## Goal
Rewrite the records below as a numbered list, one line per item, leaving out the blank lines.

## Dataset content
>>>

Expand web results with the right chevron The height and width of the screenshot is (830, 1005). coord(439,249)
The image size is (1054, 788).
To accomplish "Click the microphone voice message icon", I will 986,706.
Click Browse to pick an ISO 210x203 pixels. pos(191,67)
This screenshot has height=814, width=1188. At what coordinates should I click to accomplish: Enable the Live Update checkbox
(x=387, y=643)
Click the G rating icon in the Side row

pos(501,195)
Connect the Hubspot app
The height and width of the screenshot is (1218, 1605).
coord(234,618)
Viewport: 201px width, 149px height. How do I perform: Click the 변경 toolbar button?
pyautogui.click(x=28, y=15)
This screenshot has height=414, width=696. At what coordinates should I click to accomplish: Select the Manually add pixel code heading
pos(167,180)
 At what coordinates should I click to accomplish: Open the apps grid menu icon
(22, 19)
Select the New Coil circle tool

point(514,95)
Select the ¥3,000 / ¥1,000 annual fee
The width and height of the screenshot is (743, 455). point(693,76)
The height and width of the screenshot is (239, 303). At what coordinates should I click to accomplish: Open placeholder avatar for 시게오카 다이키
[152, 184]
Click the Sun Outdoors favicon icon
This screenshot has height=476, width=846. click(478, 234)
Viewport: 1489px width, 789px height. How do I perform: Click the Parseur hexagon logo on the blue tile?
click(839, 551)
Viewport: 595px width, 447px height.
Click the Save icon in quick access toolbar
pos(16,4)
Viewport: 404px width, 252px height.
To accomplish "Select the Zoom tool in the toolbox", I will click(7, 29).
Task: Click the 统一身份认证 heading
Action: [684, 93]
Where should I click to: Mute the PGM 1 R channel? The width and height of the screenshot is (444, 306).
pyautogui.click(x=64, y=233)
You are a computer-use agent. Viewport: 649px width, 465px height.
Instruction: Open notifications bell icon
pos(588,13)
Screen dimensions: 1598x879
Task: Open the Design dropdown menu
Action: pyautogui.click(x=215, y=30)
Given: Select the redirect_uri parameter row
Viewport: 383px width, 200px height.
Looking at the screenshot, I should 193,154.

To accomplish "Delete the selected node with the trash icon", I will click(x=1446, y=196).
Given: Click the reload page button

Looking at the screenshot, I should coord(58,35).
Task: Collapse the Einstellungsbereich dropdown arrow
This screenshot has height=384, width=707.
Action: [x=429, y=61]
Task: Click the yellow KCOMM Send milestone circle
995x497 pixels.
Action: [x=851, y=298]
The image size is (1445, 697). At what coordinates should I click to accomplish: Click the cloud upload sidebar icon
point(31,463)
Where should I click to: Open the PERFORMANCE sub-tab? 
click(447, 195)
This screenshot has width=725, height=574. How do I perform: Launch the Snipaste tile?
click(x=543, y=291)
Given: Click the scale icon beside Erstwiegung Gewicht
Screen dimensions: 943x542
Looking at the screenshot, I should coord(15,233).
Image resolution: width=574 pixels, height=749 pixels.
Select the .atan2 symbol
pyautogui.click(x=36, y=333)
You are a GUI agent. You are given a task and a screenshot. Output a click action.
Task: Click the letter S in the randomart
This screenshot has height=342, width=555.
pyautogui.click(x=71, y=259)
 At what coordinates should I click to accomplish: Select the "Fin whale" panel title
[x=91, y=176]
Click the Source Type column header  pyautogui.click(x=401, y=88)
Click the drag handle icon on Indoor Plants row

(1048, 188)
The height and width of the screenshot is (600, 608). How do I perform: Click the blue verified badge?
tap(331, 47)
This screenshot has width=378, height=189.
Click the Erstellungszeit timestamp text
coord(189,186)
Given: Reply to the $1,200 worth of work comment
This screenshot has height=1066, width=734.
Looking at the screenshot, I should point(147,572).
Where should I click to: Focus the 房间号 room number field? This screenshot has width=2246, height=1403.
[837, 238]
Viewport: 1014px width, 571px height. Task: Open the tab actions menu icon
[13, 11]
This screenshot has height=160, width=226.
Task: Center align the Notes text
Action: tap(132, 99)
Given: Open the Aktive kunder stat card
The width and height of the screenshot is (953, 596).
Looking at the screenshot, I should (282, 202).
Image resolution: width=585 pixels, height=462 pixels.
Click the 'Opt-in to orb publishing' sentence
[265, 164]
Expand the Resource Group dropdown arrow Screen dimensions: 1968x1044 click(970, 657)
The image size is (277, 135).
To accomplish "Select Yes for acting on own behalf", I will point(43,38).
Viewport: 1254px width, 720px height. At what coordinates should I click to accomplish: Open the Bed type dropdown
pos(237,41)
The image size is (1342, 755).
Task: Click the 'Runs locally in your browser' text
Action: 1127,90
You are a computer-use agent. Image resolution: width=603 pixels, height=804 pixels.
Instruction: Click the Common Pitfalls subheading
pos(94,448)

<<<

## The output
1. Expand web results with the right chevron The height and width of the screenshot is (830, 1005). coord(439,249)
2. The image size is (1054, 788).
3. To accomplish "Click the microphone voice message icon", I will 986,706.
4. Click Browse to pick an ISO 210x203 pixels. pos(191,67)
5. This screenshot has height=814, width=1188. At what coordinates should I click to accomplish: Enable the Live Update checkbox
6. (x=387, y=643)
7. Click the G rating icon in the Side row
8. pos(501,195)
9. Connect the Hubspot app
10. The height and width of the screenshot is (1218, 1605).
11. coord(234,618)
12. Viewport: 201px width, 149px height. How do I perform: Click the 변경 toolbar button?
13. pyautogui.click(x=28, y=15)
14. This screenshot has height=414, width=696. At what coordinates should I click to accomplish: Select the Manually add pixel code heading
15. pos(167,180)
16.  At what coordinates should I click to accomplish: Open the apps grid menu icon
17. (22, 19)
18. Select the New Coil circle tool
19. point(514,95)
20. Select the ¥3,000 / ¥1,000 annual fee
21. The width and height of the screenshot is (743, 455). point(693,76)
22. The height and width of the screenshot is (239, 303). At what coordinates should I click to accomplish: Open placeholder avatar for 시게오카 다이키
23. [152, 184]
24. Click the Sun Outdoors favicon icon
25. This screenshot has height=476, width=846. click(478, 234)
26. Viewport: 1489px width, 789px height. How do I perform: Click the Parseur hexagon logo on the blue tile?
27. click(839, 551)
28. Viewport: 595px width, 447px height.
29. Click the Save icon in quick access toolbar
30. pos(16,4)
31. Viewport: 404px width, 252px height.
32. To accomplish "Select the Zoom tool in the toolbox", I will click(7, 29).
33. Task: Click the 统一身份认证 heading
34. Action: [684, 93]
35. Where should I click to: Mute the PGM 1 R channel? The width and height of the screenshot is (444, 306).
36. pyautogui.click(x=64, y=233)
37. You are a computer-use agent. Viewport: 649px width, 465px height.
38. Instruction: Open notifications bell icon
39. pos(588,13)
40. Screen dimensions: 1598x879
41. Task: Open the Design dropdown menu
42. Action: pyautogui.click(x=215, y=30)
43. Given: Select the redirect_uri parameter row
44. Viewport: 383px width, 200px height.
45. Looking at the screenshot, I should 193,154.
46. To accomplish "Delete the selected node with the trash icon", I will click(x=1446, y=196).
47. Given: Click the reload page button
48. Looking at the screenshot, I should coord(58,35).
49. Task: Collapse the Einstellungsbereich dropdown arrow
50. This screenshot has height=384, width=707.
51. Action: [x=429, y=61]
52. Task: Click the yellow KCOMM Send milestone circle
53. 995x497 pixels.
54. Action: [x=851, y=298]
55. The image size is (1445, 697). At what coordinates should I click to accomplish: Click the cloud upload sidebar icon
56. point(31,463)
57. Where should I click to: Open the PERFORMANCE sub-tab? 
58. click(447, 195)
59. This screenshot has width=725, height=574. How do I perform: Launch the Snipaste tile?
60. click(x=543, y=291)
61. Given: Click the scale icon beside Erstwiegung Gewicht
62. Screen dimensions: 943x542
63. Looking at the screenshot, I should coord(15,233).
64. Image resolution: width=574 pixels, height=749 pixels.
65. Select the .atan2 symbol
66. pyautogui.click(x=36, y=333)
67. You are a GUI agent. You are given a task and a screenshot. Output a click action.
68. Task: Click the letter S in the randomart
69. This screenshot has height=342, width=555.
70. pyautogui.click(x=71, y=259)
71.  At what coordinates should I click to accomplish: Select the "Fin whale" panel title
72. [x=91, y=176]
73. Click the Source Type column header  pyautogui.click(x=401, y=88)
74. Click the drag handle icon on Indoor Plants row
75. (1048, 188)
76. The height and width of the screenshot is (600, 608). How do I perform: Click the blue verified badge?
77. tap(331, 47)
78. This screenshot has width=378, height=189.
79. Click the Erstellungszeit timestamp text
80. coord(189,186)
81. Given: Reply to the $1,200 worth of work comment
82. This screenshot has height=1066, width=734.
83. Looking at the screenshot, I should point(147,572).
84. Where should I click to: Focus the 房间号 room number field? This screenshot has width=2246, height=1403.
85. [837, 238]
86. Viewport: 1014px width, 571px height. Task: Open the tab actions menu icon
87. [13, 11]
88. This screenshot has height=160, width=226.
89. Task: Center align the Notes text
90. Action: tap(132, 99)
91. Given: Open the Aktive kunder stat card
92. The width and height of the screenshot is (953, 596).
93. Looking at the screenshot, I should (282, 202).
94. Image resolution: width=585 pixels, height=462 pixels.
95. Click the 'Opt-in to orb publishing' sentence
96. [265, 164]
97. Expand the Resource Group dropdown arrow Screen dimensions: 1968x1044 click(970, 657)
98. The image size is (277, 135).
99. To accomplish "Select Yes for acting on own behalf", I will point(43,38).
100. Viewport: 1254px width, 720px height. At what coordinates should I click to accomplish: Open the Bed type dropdown
101. pos(237,41)
102. The image size is (1342, 755).
103. Task: Click the 'Runs locally in your browser' text
104. Action: 1127,90
105. You are a computer-use agent. Image resolution: width=603 pixels, height=804 pixels.
106. Instruction: Click the Common Pitfalls subheading
107. pos(94,448)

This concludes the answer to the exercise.